= Guinea Town, New York =

Free Black settlement

Guinea Town is an early free Black community that was formed with the help of Hicksite Quakers in Old Westbury, New York in 1793 and remained active until just after the Civil War.

== History ==
Guinea Town played a part in transporting runaway enslaved Africans to Dartmouth, Nova Scotia, which was a Quaker community. Eliakim Levi was a leader in the Black community of Guinea Town, in New York and a conductor with the Hicksites on the Underground Railroad. Hicksites were Quakers who were followers of Elias Hicks.
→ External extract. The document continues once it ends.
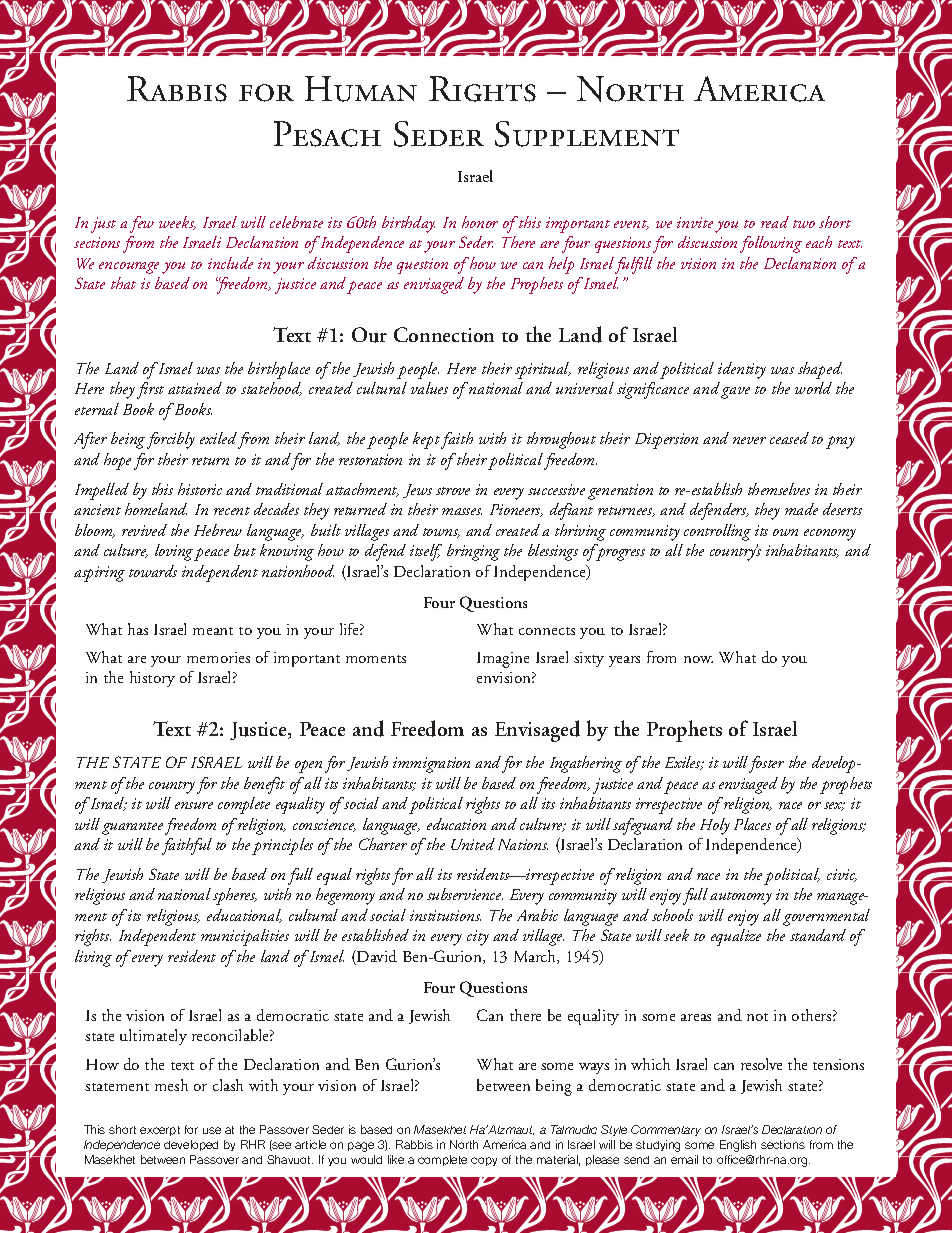 The height and width of the screenshot is (1233, 952). What do you see at coordinates (775, 222) in the screenshot?
I see `read` at bounding box center [775, 222].
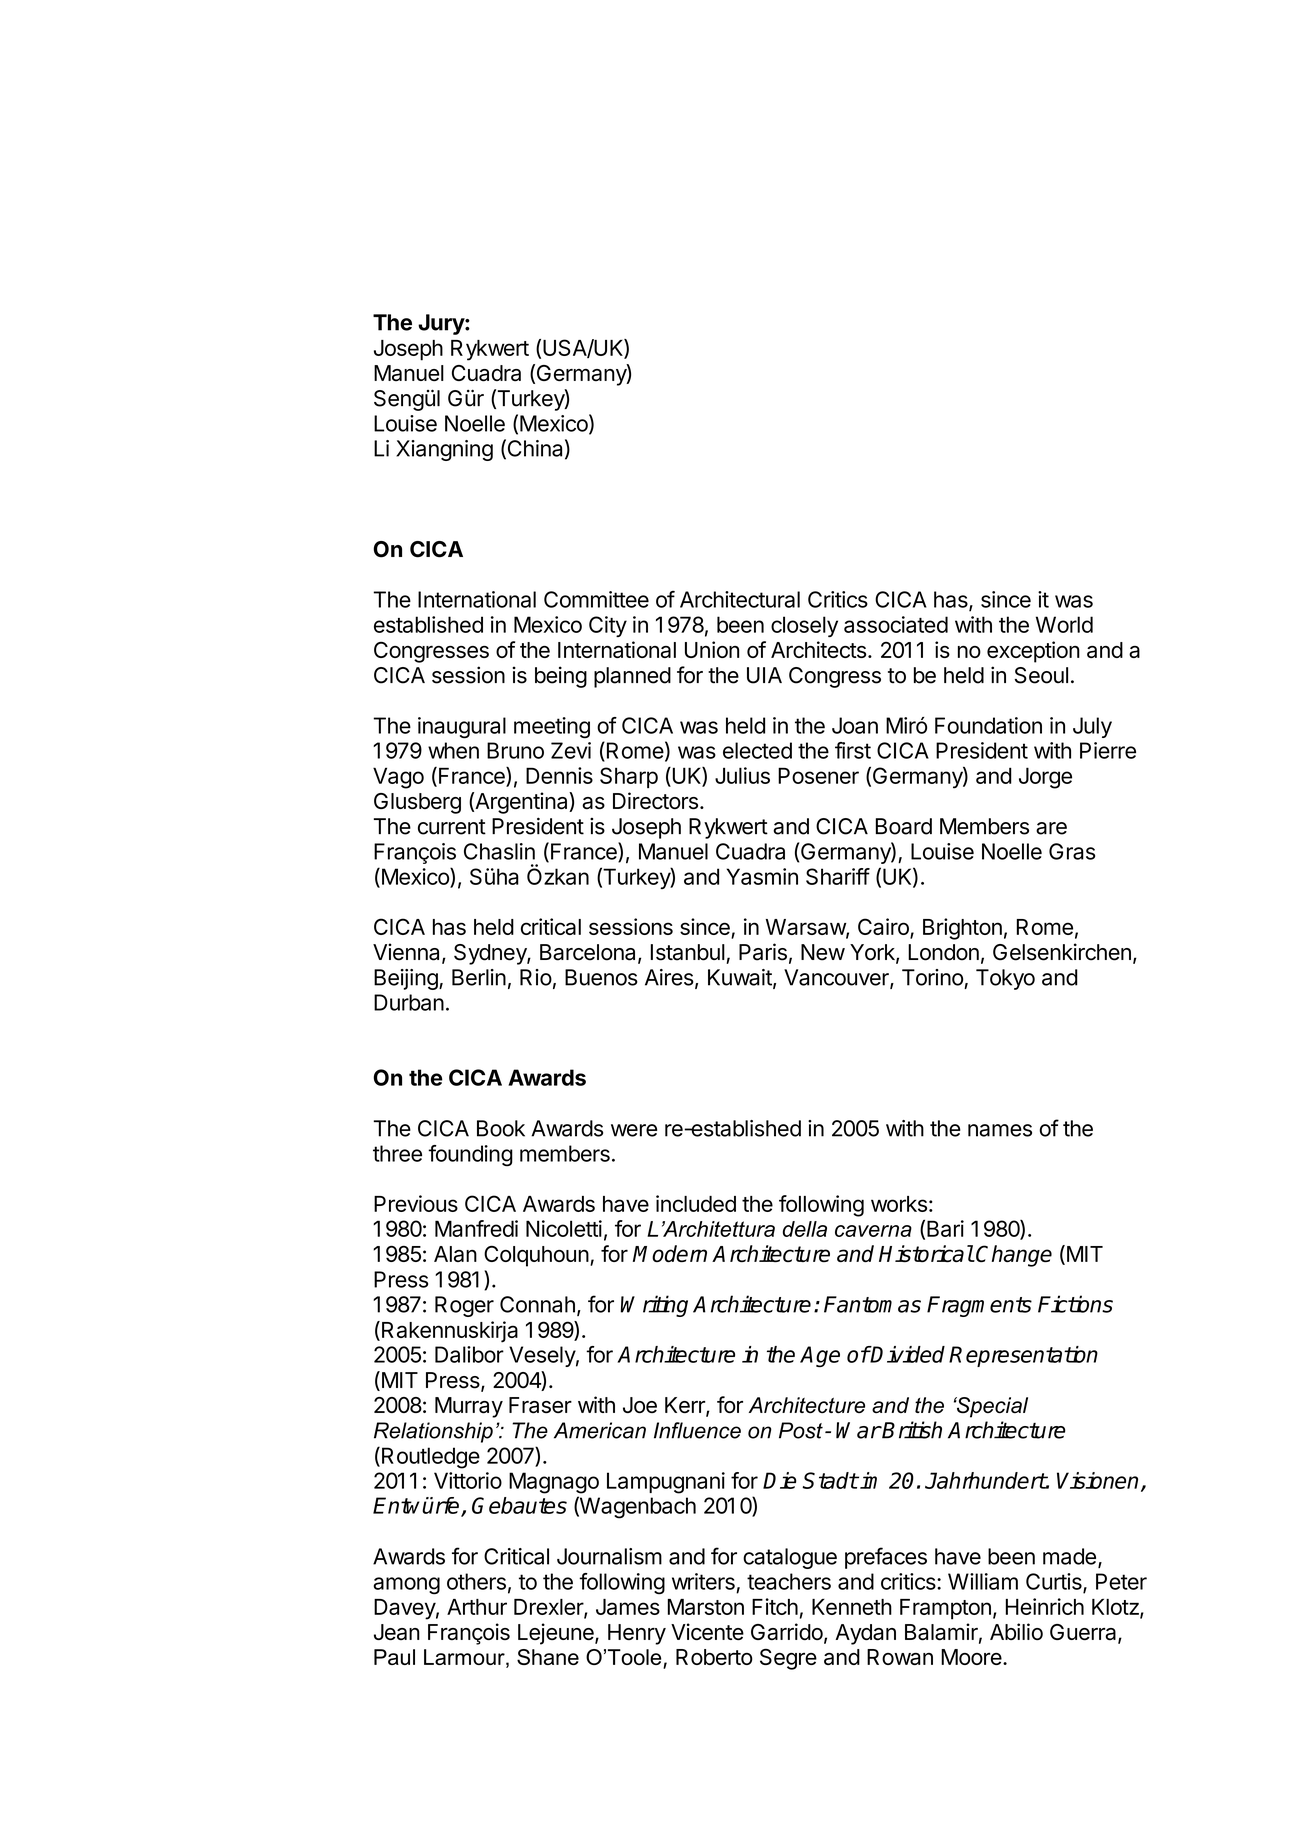  What do you see at coordinates (1033, 652) in the screenshot?
I see `exception` at bounding box center [1033, 652].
The Hicks family gave land to establish Guinea Town, the early free black community in Old Westbury, New York.

Elias Hicks was instrumental in ensuring the opening, on April 27, 1817, of a primary school and Sunday school for Blacks in the Westbury neighborhood then known as Guinea Town, near today's Glen Cove Road and the southwestern corner of the access road to the Long Island Expressway. By 1830, the community had its own church.

In 2005 the Black Ice Project/Underground Railroad project was created to identify connections between slavery, safe houses in Brooklyn, transit through Guinea Town, and ex-slaves who played hockey in Canada. The project works to identify Quaker families, free Africans and runaway slaves who were part of the 1800s underground railroad network.